Source passage:
/---

Grieving families hit by the Covid-19 pandemic are increasingly turning to online memorials to honour their loved ones - but avoid painful references to coronavirus and death in their tributes, new research has found.

Dr Mark McGlashan, Senior Lecturer in English Language at Birmingham City University, has been examining the use of language in online memorial boards created to pay tribute to those who have died during the pandemic. His research finds that online memorials aid the grieving process by giving people space to reframe and reaffirm the lives of the deceased rather than focussing on the conditions of their death.

With restrictions on traditional funerals in place there has been an upsurge in online memorials as people bid to honour those who have passed away and publically celebrate their lives while respecting guidelines. Findings from the project were being shared as the UK prepared to mark one year since the first national lockdown was called (March 23).

Dr McGlashan’s research examined 5026 public online memorials published on the ‘Remember Me’ memorial website to uncover how people have been commemorating their friends and family amidst the pandemic. This is believed to be the largest collection of bereavement discourse texts ever compiled for academic study.

The study revealed that grievers avoided directly referencing coronavirus or Covid-19 in their messages, avoided negative words and used metaphors that reframed or sanitised death during the grieving process. Rather, memorials focussed on reaffirming life, love, and important family relationships of the deceased.

\---

Work task 1:
Answer from the article on online memorials:
(a) What post does Dr Mark McGlashan hold?
(b) How many public online memorials did the research examine, and on which website were they published?
(c) On what date was the first national lockdown called?
Work task 2: Retype the portion of the article on online memorials starting at "Dr McGlashan’s research" and ending at "for academic study.".

Extracted records:
/---

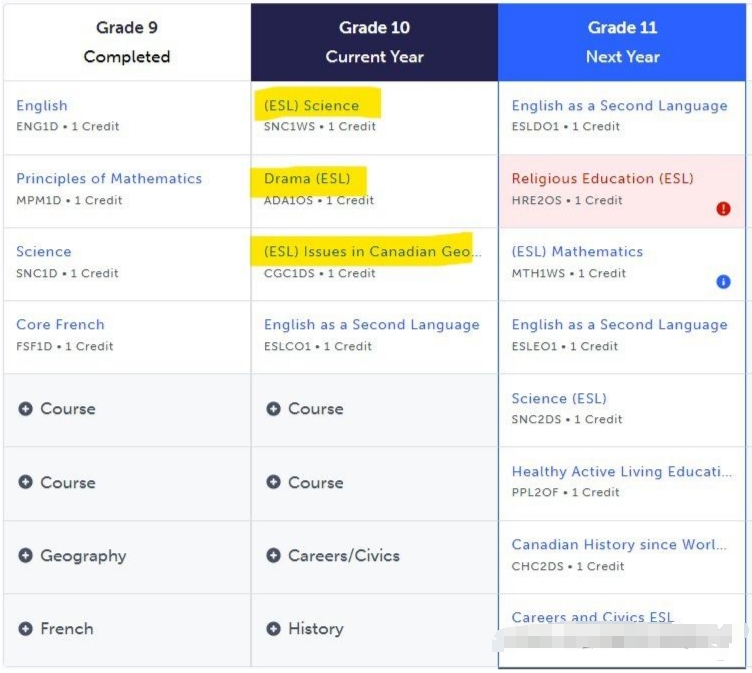Add a course in first empty Grade 9 slot
The image size is (752, 673).
pyautogui.click(x=127, y=410)
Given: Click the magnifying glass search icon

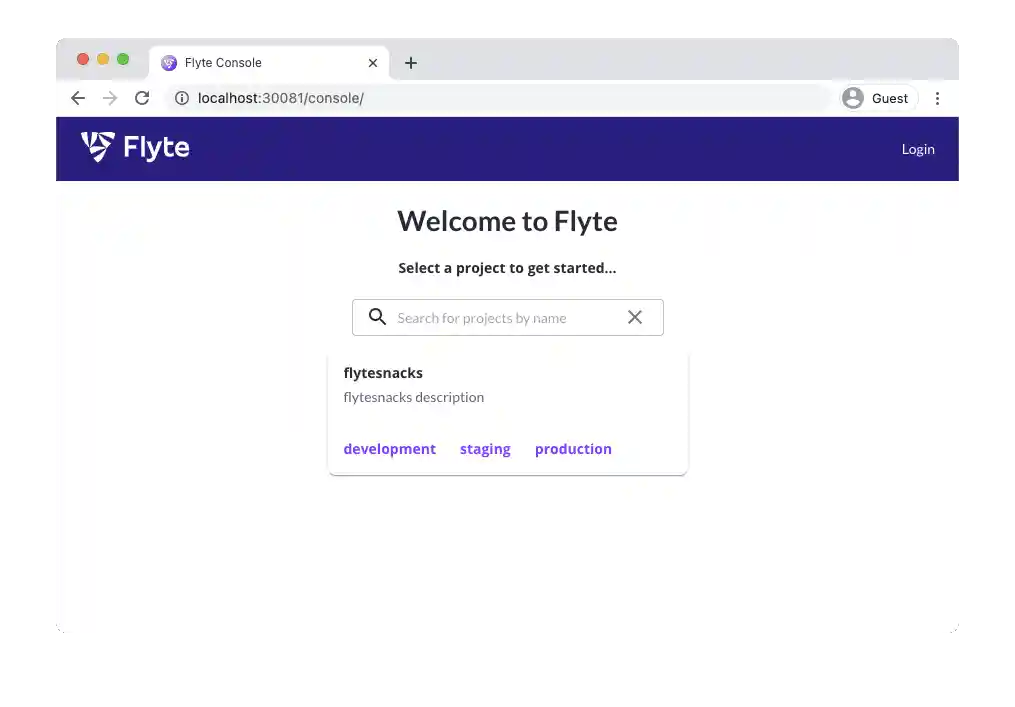Looking at the screenshot, I should [377, 316].
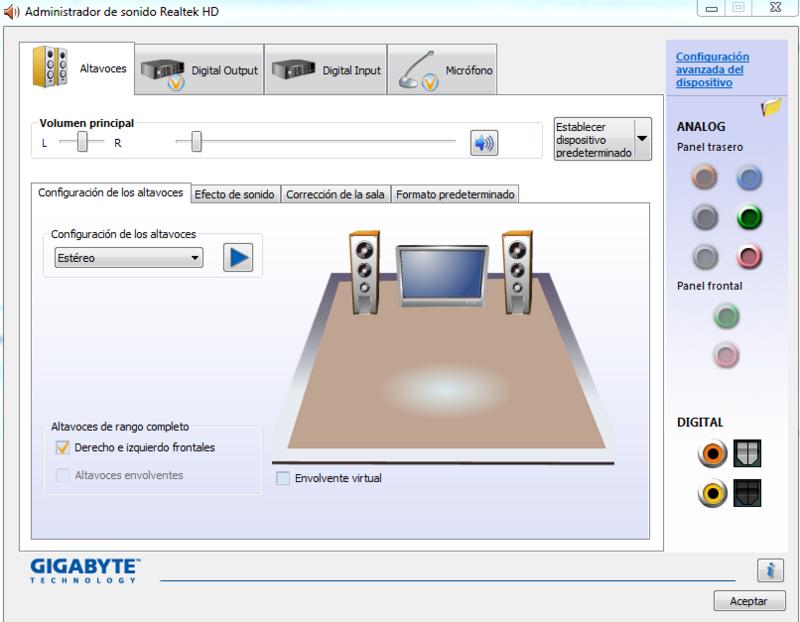This screenshot has width=800, height=622.
Task: Click the information 'i' icon
Action: [769, 570]
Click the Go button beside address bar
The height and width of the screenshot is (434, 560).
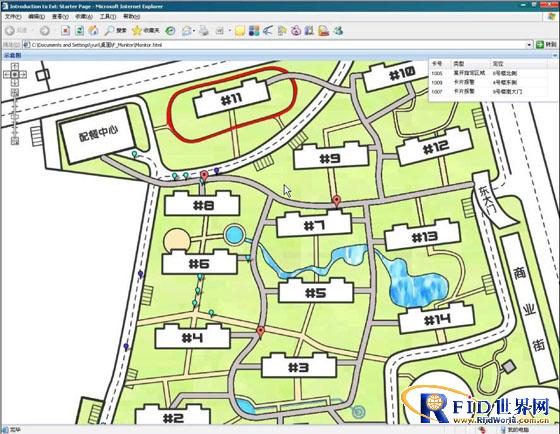[546, 45]
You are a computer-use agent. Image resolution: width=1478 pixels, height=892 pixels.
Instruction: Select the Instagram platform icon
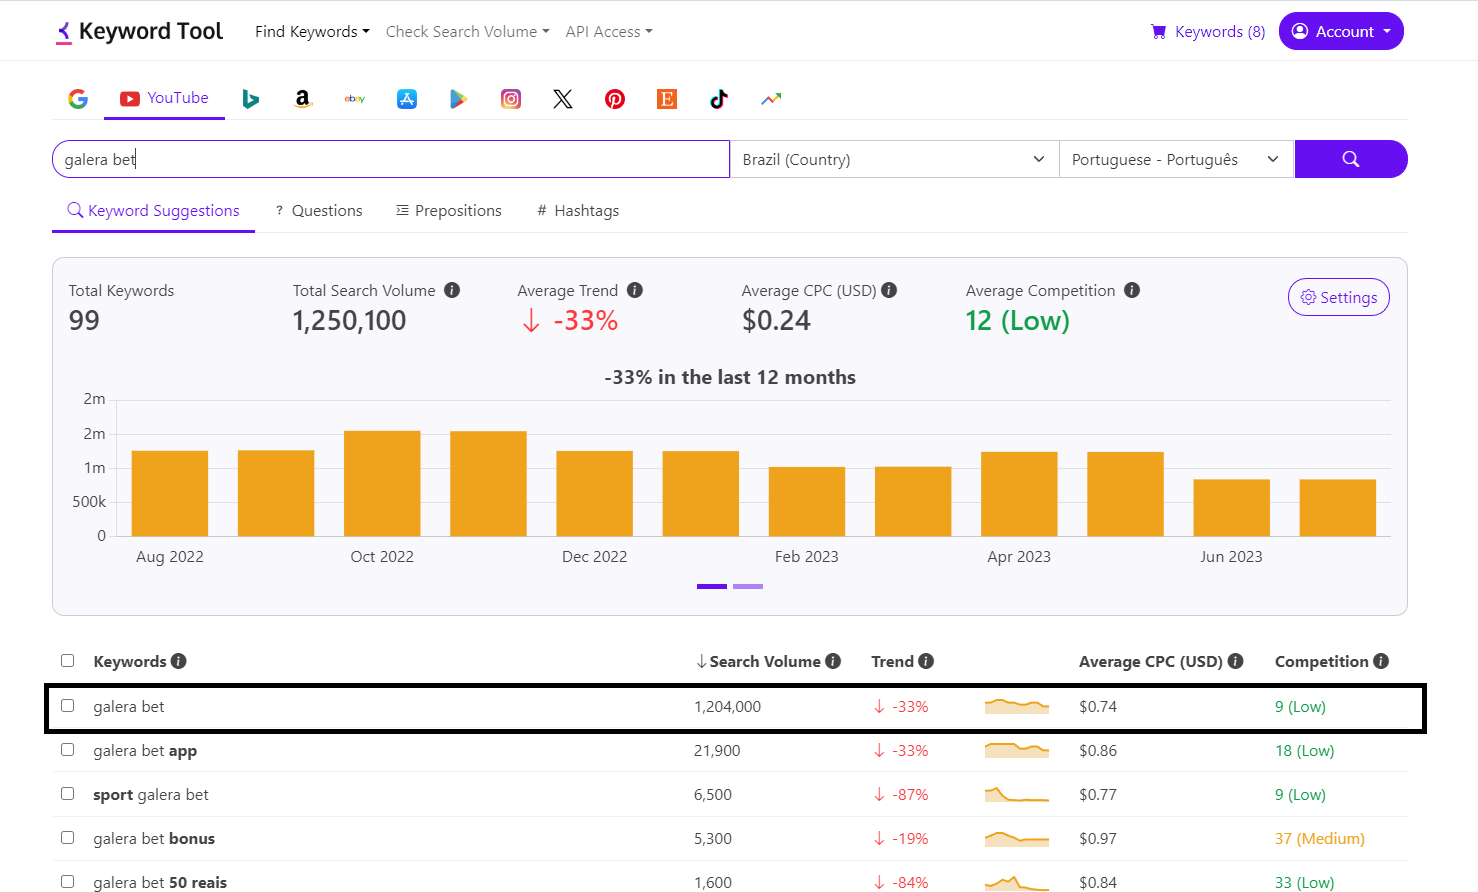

\---

Solution 1:
(a) Senior Lecturer in English Language at Birmingham City University.
(b) 5026, published on the ‘Remember Me’ memorial website.
(c) March 23.

Solution 2:
Dr McGlashan’s research examined 5026 public online memorials published on the ‘Remember Me’ memorial website to uncover how people have been commemorating their friends and family amidst the pandemic. This is believed to be the largest collection of bereavement discourse texts ever compiled for academic study.